その結果、培養７日後に、ＥＳ細胞各１個からのコロニー形成が確認された。一方、羊膜の無細胞組織の非存在下で同様の実験を行ったところ、ＥＳ細胞各１個からのコロニー形成は確認されたが、コロニーの大きさは、無細胞組織の存在下での培養に比し劣っていた。このことは、羊膜の無細胞組織がＥＳ細胞の増殖活性を有することを示す。
また、培養７日後に、神経特異的レポーターであるＧＦＰシグナルを、１００％のＥＳ細胞コロニーで観察した。さらに、このコロニー中の細胞のうち、約８−９割の細胞が、抗ＮＣＡＭ抗体（Chemicon製）を用いた蛍光抗体法により、ＮＣＡＭ（汎神経マーカー）陽性であることが明らかとなった。このことは、羊膜の無細胞組織が、ＥＳ細胞の外胚葉系細胞、特に神経系細胞への分化誘導活性を有することを示す。
以上より、羊膜の無細胞組織は、ＥＳ細胞の増殖活性・分化誘導活性を有し、ＥＳ細胞の培養に有用であることが示された。

実施例４：羊膜の無細胞組織存在下での培養によるＥＳ細胞からのチロシン水酸化酵素（ＴＨ）陽性細胞の分化誘導
本実施例では、ＥＳ細胞として、マウスＥＳ細胞（Ｅ１４由来）であるＥＢ５細胞（Nature Genet., 24, 372 (2000)）を用いた。
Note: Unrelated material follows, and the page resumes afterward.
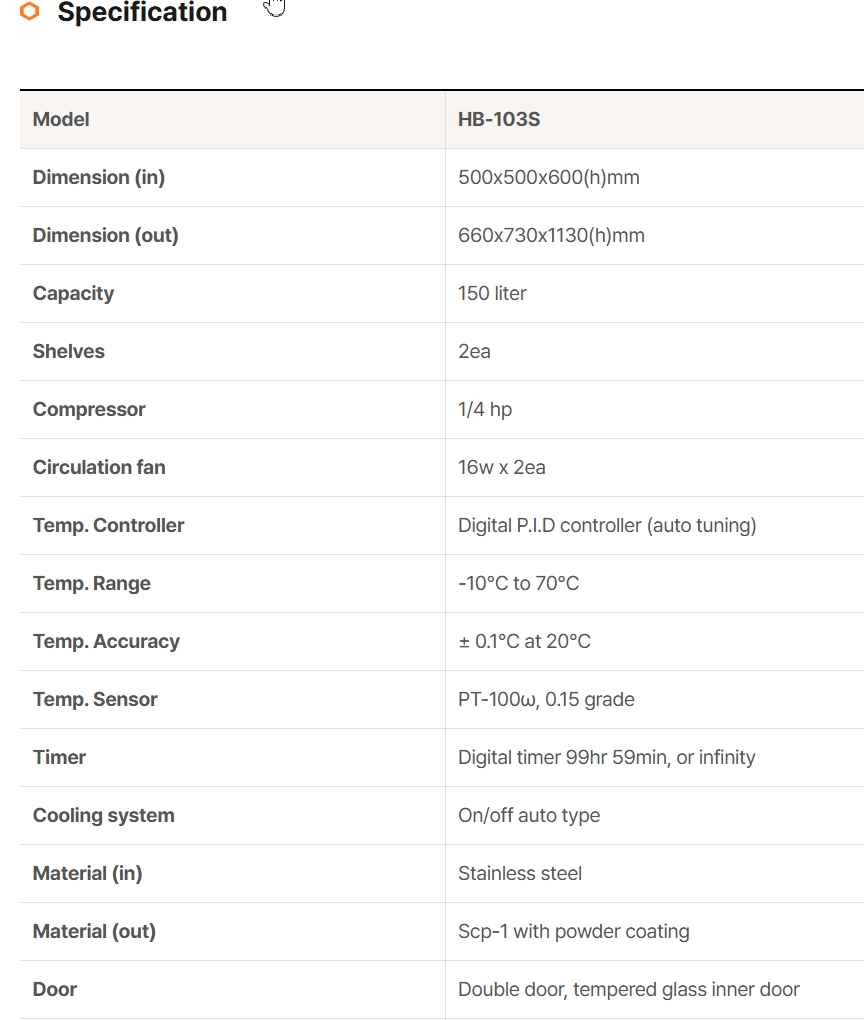Click the Model row label
Screen dimensions: 864x1020
point(61,119)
また、ＥＳ細胞の分化誘導は、実施例３と同様に行った。ＥＳ細胞を羊膜の無細胞組織上で１１日間培養した後、コラゲナーゼ処理によりＥＳ細胞のコロニーを単離した。単離したＥＳ細胞コロニーを、ポリＤリジン・ラミニンでコーティングした培養プレート上で分化培地（実施例１参照）中にて２日間培養後、固定し、蛍光抗体法により観察した。抗体としては、抗ＴｕＪ１抗体（Babco製）、抗ＴＨ抗体（Chemicon製）を用いた。
その結果、９８％のＥＳ細胞コロニーが、神経細胞マーカーであるＴｕＪ１陽性であった。また、５４−６４％のＥＳ細胞コロニーが、カテコールアミン分泌神経細胞マーカーであるＴＨ（ドパミン分泌神経細胞マーカーとしても用いられる）陽性であった。さらに、ＴＨ陽性のコロニー中では、約３割の細胞がＴＨ陽性であった。
以上より、羊膜由来因子の存在下での培養により、ＥＳ細胞から、神経系細胞、特にＴＨ陽性細胞が効率良く分化誘導されることが明らかとなった。
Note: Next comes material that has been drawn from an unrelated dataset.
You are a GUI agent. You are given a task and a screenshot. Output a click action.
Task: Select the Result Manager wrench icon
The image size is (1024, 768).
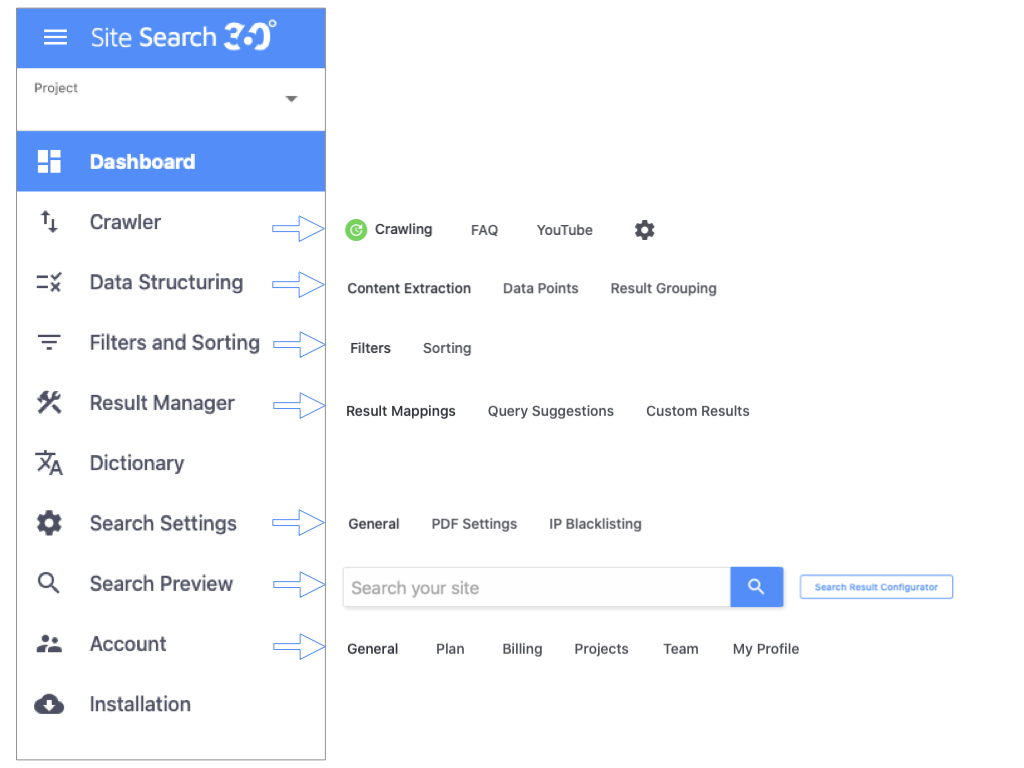49,403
本発明によれば、胚性幹細胞の培養により得られる細胞の移植を同種移植のリスクレベルまで軽減することが可能になる。また、羊膜は拒絶反応が生じ難いこと、容易に入手可能であること、および臨床での使用実績があり安全性が高いなどの利点があるため、羊膜由来因子を用いることを特徴とする本発明は、実用性が高いという利点を有する。さらに、本発明によれば、これら特徴を有しつつ、胚性幹細胞から神経系細胞を効率的に分化誘導することが可能となる。

Claims

羊膜由来因子の存在下で胚性幹細胞を培養することを特徴とする、胚性幹細胞の培養方法。
胚性幹細胞を無血清培地で培養する、請求項１記載の方法。
羊膜由来因子と胚性幹細胞の両方が同種の哺乳動物に由来するものである、請求項１又は２記載の方法。
羊膜由来因子がヒト由来のものである、請求項３記載の方法。
胚性幹細胞の分化誘導方法である、請求項１記載の方法。
神経系細胞が分化誘導される、請求項５記載の方法。
神経系細胞がカテコールアミン分泌神経細胞である、請求項６記載の方法。
神経系細胞がチロシン水酸化酵素陽性細胞である、請求項６記載の方法。
胚性幹細胞の増殖方法である、請求項１又は２記載の方法。
羊膜由来因子が無細胞組織の形態で提供されるものである、請求項１記載の方法。
請求項１〜１０のいずれか１項記載の方法により得られうる細胞培養物。
胚性幹細胞の分化誘導活性を指標に、当該活性を有する羊膜由来因子をスクリーニングする方法。
分化誘導活性が、胚性幹細胞から神経系細胞を分化誘導する活性である、請求項１１記載の方法。
胚性幹細胞の増殖活性を指標に、当該活性を有する羊膜由来因子をスクリーニングする方法。
請求項１２又は１４記載の方法により得られうる羊膜由来因子。
羊膜由来因子を含有してなる、胚性幹細胞の培養剤。
羊膜由来因子が、胚性幹細胞の分化誘導活性を有するものである、請求項１６記載の剤。
分化誘導活性が、胚性幹細胞から神経系細胞を分化誘導する活性である、請求項１７記載の剤。
羊膜由来因子が、胚性幹細胞の増殖活性を有するものである、請求項１６記載の剤。
羊膜由来因子がヒト由来のものである、請求項１６記載の剤。
凍結保存された形態である、請求項１６又は２０記載の剤。
羊膜由来因子が無細胞組織の形態で提供されるものである、請求項１６又は２０記載の剤。
以下、（ｉ）、（ｉｉ）を含む、胚性幹細胞培養用キット：
（ｉ）羊膜由来因子を含有してなる、胚性幹細胞の培養剤、並びに
（ｉｉ）胚性幹細胞の培養に使用すべき、又は使用されうることを記載する説明書。
胚性幹細胞の分化誘導活性を指標に、当該活性を有する羊膜細胞を作製する方法。
分化誘導活性が、胚性幹細胞から神経系細胞を分化誘導する活性である、請求項２４記載の方法。
胚性幹細胞の増殖活性を指標に、当該活性を有する羊膜細胞を作製する方法。